Leucoencéphalopathie multifocale progressive

L’intérêt pour la leucoencéphalopathie multifocale progressive (LEMP) a augmenté depuis que cette infection opportuniste a été identifiée chez des immunodéprimés non infectés par le VIH mais traités par des immunomodulateurs comme le natalizumab, un inhibiteur de l’intégrine qui réduit la migration des cellules immunitaires activées dans le SNC. L’infection à virus JC (VJC), l’agent causal de la LEMP, est très répandue dans le monde entier, et la réactivation du virus dans un contexte d’immunosuppression peut entraîner une LEMP.
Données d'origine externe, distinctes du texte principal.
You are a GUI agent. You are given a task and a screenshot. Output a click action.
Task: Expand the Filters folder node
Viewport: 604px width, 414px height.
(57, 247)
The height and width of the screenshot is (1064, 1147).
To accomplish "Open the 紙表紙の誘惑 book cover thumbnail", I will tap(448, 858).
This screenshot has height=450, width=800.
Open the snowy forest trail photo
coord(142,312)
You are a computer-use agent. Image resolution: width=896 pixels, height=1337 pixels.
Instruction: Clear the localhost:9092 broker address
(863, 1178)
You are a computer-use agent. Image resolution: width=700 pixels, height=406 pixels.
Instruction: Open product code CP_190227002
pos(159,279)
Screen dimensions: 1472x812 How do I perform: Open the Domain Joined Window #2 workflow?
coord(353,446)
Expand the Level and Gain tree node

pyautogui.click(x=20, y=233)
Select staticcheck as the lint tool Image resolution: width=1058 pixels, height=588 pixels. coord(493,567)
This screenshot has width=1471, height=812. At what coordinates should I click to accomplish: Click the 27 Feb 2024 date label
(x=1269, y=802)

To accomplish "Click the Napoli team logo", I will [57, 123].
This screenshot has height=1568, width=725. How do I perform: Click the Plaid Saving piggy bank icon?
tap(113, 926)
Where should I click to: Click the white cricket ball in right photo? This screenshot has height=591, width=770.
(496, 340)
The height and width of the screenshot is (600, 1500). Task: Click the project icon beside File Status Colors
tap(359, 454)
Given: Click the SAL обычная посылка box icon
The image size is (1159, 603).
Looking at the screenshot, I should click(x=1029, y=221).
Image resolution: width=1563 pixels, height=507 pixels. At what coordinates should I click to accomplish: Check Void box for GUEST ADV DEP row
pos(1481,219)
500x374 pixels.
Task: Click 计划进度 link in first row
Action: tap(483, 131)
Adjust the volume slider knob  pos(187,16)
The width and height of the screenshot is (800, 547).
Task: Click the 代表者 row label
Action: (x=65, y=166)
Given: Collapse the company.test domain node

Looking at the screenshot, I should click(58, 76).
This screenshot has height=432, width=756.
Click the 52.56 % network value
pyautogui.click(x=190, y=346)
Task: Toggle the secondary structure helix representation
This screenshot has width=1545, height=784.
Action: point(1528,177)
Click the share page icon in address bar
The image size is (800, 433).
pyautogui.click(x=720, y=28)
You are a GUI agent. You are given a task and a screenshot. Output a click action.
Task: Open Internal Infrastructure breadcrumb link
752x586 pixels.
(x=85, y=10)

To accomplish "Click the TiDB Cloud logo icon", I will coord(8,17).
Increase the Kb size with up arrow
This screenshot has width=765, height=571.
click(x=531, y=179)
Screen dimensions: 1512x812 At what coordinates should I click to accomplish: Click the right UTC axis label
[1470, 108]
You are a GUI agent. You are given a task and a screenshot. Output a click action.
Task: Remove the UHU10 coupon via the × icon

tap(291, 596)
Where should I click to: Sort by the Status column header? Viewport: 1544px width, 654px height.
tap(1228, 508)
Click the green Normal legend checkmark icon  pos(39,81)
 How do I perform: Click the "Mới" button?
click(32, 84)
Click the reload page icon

Chez les PVV, la susceptibilité à la LEMP reste mal comprise. Bien que les traitements antirétroviraux aient amélioré le pronostic de la LEMP chez les PVV, une majorité de patients continuent à se dégrader neurologiquement et finissent par mourir. Afin de mieux comprendre les différences interindividuelles observées en termes de survie chez les personnes atteintes de LEMP, une évaluation de l’immunité cellulaire T et humorale anti-VJC a été réalisée chez 29 individus atteints de LEMP dans la Cohorte VIH Suisse à partir de prélèvements congelés (cellules et plasma) réalisés avant et après le diagnostic de LEMP30. Dix-huit patients ont survécu au-delà d’un an et 11 moins d’un an. Une plus longue durée de survie était associée à des réponses cellulaires T et humorales anti-VJC plus fortes avant le début de la LEMP comparativement aux mêmes réponses, soit chez les patients dont la durée de survie a été plus courte ou chez des PVV appariés sur le taux de CD4 et n’ayant pas eu de LEMP.